A digital shot of the acoustic profiler's data screen. Tiburon's path is the red and green line. Horizontal depth references are 50 meters apart. There is a blue band of surface scatter at the top of the chart. The principal scattering layer starts at about 250 meters and extends down to about 375 meters with a narrow layer deeper at about 425 meters. It looks as though the layer bulged ahead of the ROV as it came back up through the top of the layer.

Through the course of the afternoon, we began to see more and more of the animals that comprise the SSLs and to log them on video. Kim positioned Tiburon above the layer as the sky darkened after sunset, and we watched as the layer migrated up around us.
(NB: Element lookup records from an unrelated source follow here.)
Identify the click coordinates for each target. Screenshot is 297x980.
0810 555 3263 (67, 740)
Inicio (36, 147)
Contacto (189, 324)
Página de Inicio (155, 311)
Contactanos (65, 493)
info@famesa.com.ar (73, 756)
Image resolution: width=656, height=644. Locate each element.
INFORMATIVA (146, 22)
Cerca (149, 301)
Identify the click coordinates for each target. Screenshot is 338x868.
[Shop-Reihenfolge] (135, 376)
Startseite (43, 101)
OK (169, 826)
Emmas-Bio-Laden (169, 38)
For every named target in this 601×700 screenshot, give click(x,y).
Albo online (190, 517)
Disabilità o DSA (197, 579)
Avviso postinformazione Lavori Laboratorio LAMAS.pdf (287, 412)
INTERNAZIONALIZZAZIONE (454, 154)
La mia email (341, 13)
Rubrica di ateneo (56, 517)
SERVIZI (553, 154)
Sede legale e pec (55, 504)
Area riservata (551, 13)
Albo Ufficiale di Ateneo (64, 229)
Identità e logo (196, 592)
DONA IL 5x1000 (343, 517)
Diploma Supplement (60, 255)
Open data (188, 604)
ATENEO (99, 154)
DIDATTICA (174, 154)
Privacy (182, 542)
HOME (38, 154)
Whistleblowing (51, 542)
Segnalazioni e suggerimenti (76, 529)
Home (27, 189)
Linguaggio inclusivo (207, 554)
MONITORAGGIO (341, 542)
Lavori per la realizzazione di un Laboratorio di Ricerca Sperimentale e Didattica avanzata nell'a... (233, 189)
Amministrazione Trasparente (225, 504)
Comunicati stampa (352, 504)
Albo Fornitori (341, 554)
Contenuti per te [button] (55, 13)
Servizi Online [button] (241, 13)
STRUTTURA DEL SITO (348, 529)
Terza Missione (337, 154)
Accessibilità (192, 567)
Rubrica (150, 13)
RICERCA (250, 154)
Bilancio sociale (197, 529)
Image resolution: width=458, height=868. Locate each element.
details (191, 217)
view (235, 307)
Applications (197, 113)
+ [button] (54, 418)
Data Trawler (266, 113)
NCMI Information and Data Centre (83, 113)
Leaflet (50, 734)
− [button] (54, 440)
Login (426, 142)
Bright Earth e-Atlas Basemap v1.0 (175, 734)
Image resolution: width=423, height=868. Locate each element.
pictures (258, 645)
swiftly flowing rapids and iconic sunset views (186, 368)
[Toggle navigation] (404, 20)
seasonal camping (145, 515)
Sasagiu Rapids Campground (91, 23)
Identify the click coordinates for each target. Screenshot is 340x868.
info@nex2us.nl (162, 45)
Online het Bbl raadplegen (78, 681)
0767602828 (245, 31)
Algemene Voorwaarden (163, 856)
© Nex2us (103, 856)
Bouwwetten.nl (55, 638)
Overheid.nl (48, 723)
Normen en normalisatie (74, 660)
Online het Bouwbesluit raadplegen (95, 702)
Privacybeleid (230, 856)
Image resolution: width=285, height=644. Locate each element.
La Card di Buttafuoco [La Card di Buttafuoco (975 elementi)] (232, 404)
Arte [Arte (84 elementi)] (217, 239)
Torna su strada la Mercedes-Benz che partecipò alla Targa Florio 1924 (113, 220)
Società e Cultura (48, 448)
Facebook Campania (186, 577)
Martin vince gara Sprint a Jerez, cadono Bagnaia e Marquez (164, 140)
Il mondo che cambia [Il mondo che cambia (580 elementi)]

It's early yet in the development of these methods, but in just a day we learned a great deal about the layers and how to go about studying them in the future.  

Jeff Drazen had our net in the water before the water stopped draining off Tiburon. He will be trawling until midnight, and we'll begin Tiburon's pre-dive at 0600 with launch time set at 0630. Watch this space... 

Bruce Robison

Karen Osborn's artwork was subjected to the pressure of the deep sea on one of ROV Tiburon's dives—before the dive (left) and after (right).